Exercise objective:
The records that follow are to be given again exactly, with their pictures omitted.

(Data excerpts)
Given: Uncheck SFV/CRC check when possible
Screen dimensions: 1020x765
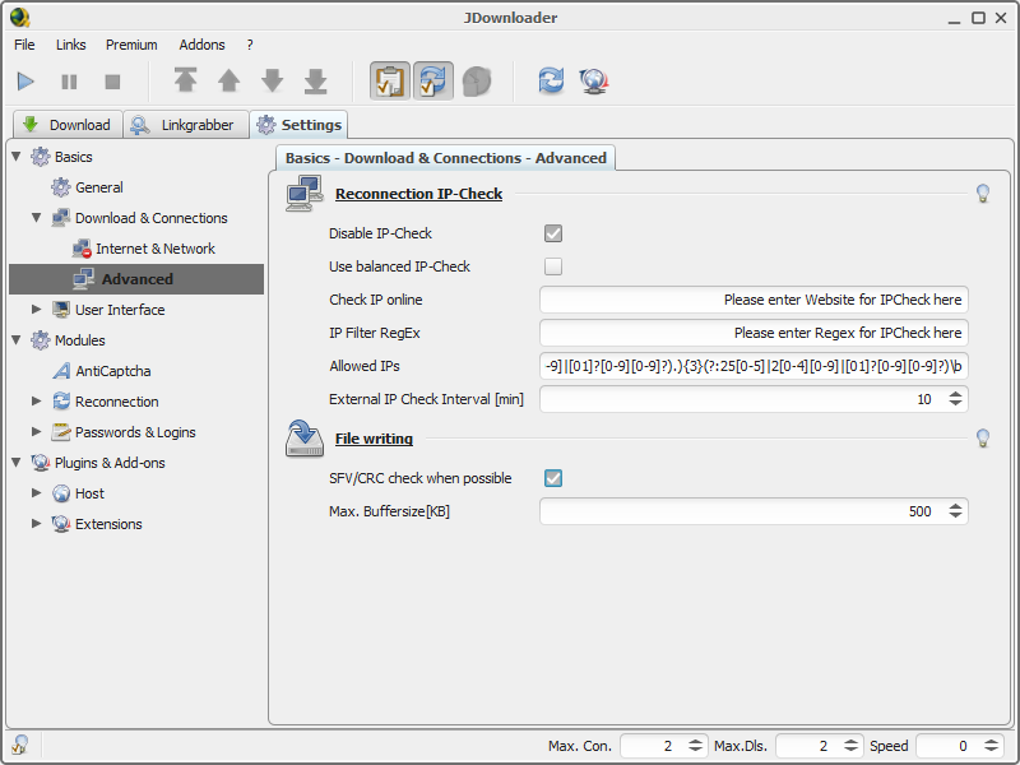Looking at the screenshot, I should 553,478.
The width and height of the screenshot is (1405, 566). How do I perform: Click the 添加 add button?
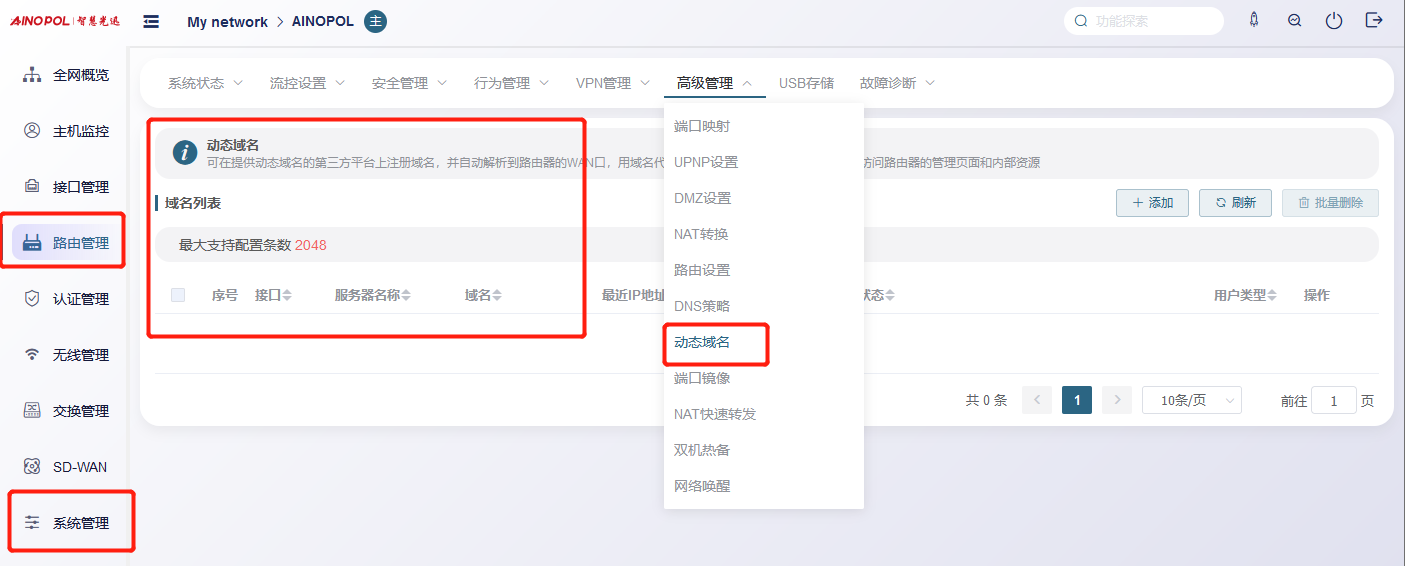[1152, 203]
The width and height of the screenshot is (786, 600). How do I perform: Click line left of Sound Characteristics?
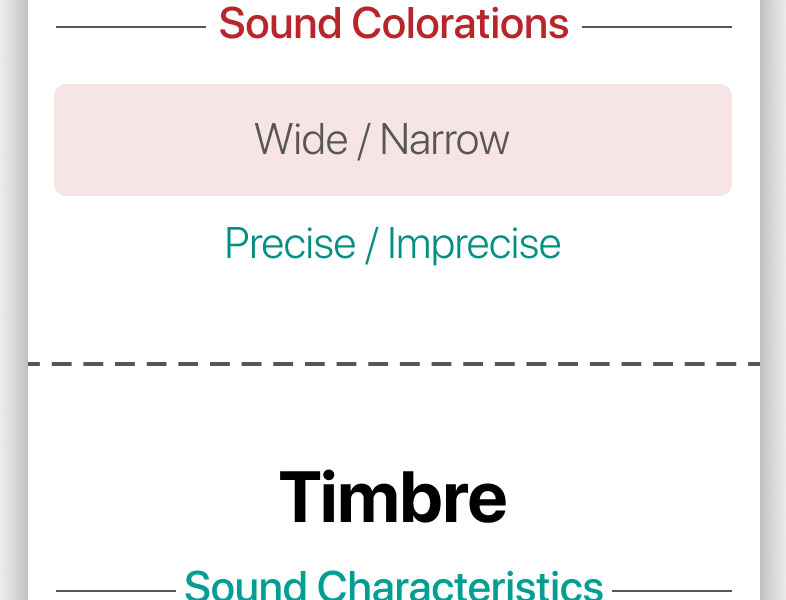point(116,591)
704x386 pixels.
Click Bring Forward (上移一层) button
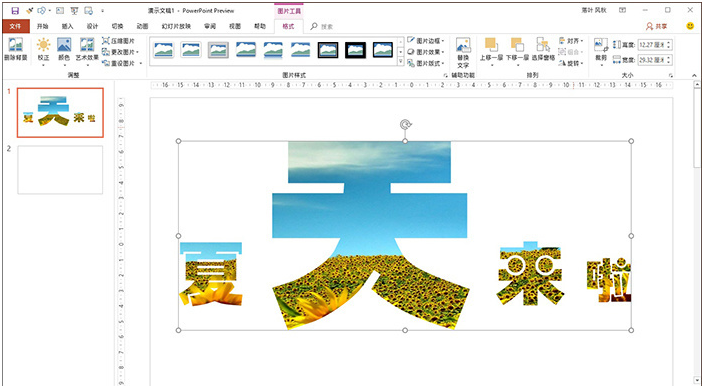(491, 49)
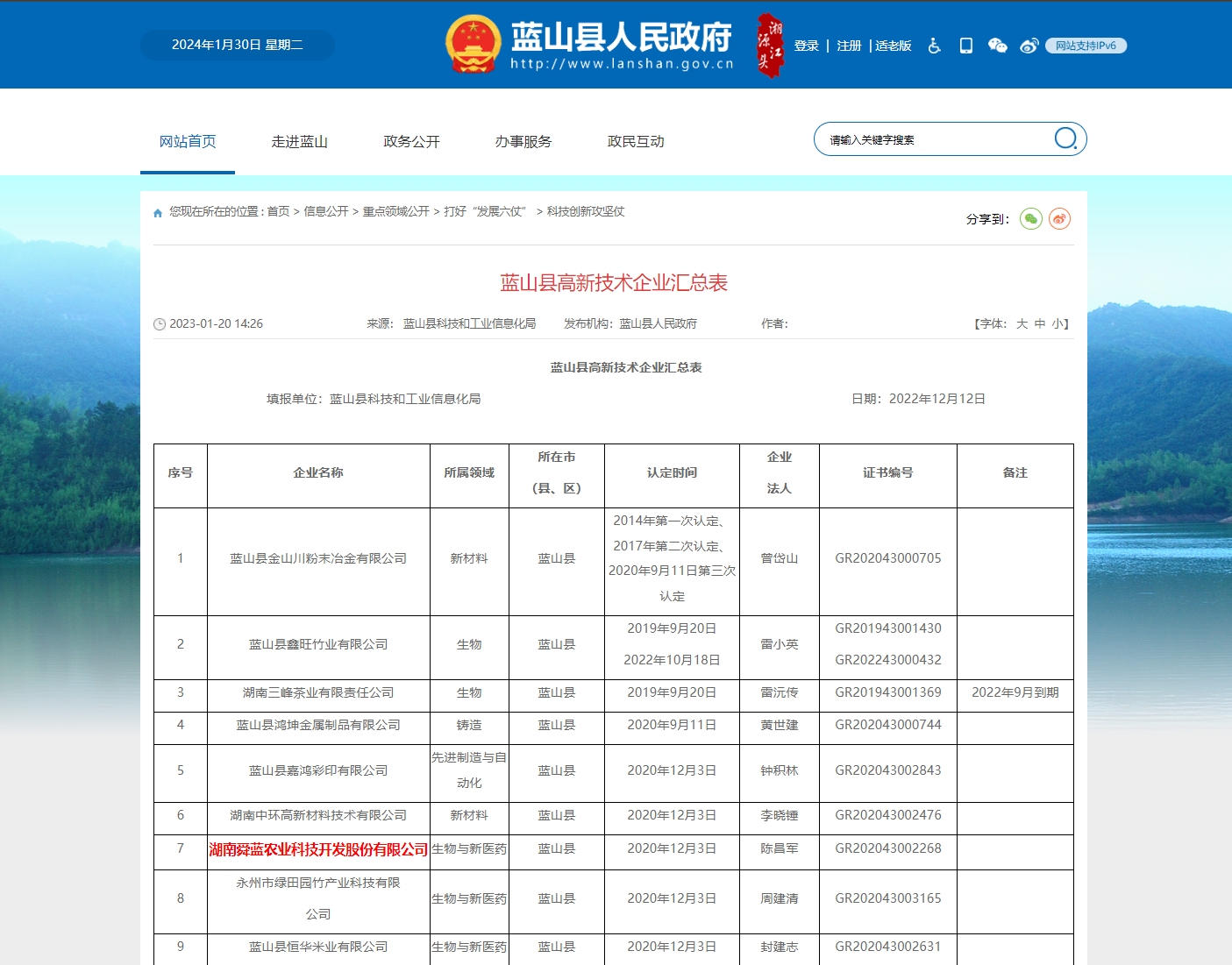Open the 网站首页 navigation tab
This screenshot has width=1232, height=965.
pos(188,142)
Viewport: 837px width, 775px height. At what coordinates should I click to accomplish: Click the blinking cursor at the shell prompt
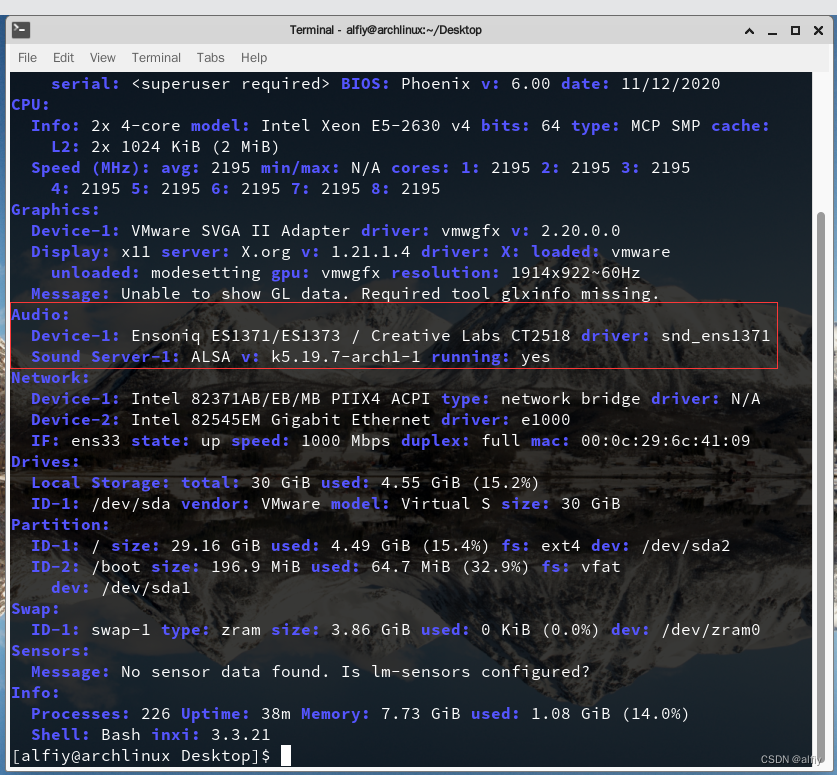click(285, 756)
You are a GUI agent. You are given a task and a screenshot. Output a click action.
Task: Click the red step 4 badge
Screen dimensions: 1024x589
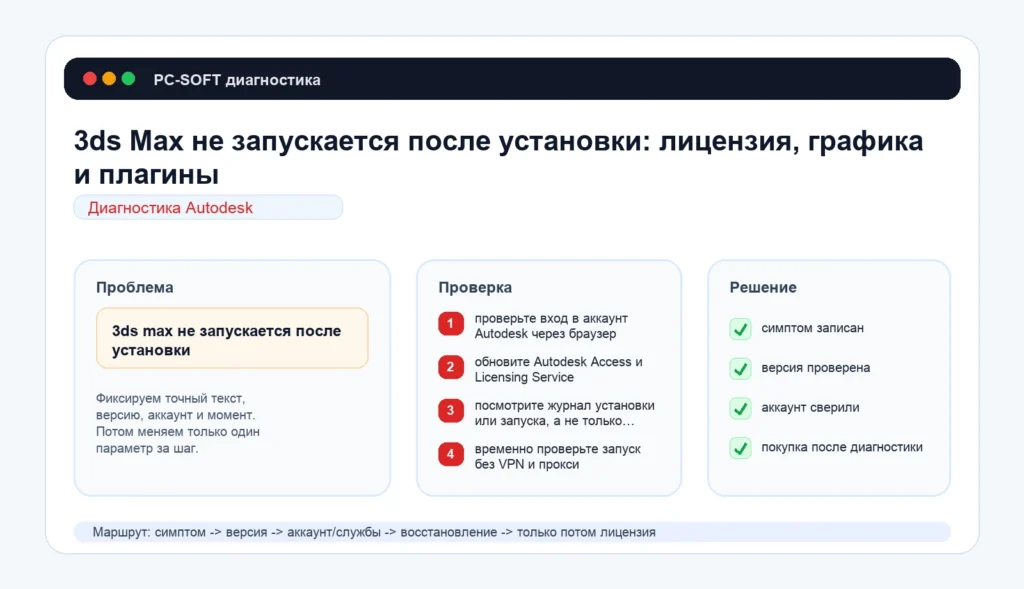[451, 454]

Solution below:
Given: Uncheck SFV/CRC check when possible
Screen dimensions: 1020x765
Looking at the screenshot, I should 553,478.
The width and height of the screenshot is (1405, 566). How do I perform: Click the 添加 add button?
[1152, 203]
The width and height of the screenshot is (786, 600). How do I perform: Click line left of Sound Characteristics?
point(116,591)
704x386 pixels.
Click Bring Forward (上移一层) button
(491, 49)
Open the 网站首页 navigation tab
This screenshot has width=1232, height=965.
pos(188,142)
Viewport: 837px width, 775px height. At what coordinates should I click to accomplish: Click the blinking cursor at the shell prompt
click(285, 756)
You are a GUI agent. You are given a task and a screenshot. Output a click action.
Task: Click the red step 4 badge
Screen dimensions: 1024x589
[451, 454]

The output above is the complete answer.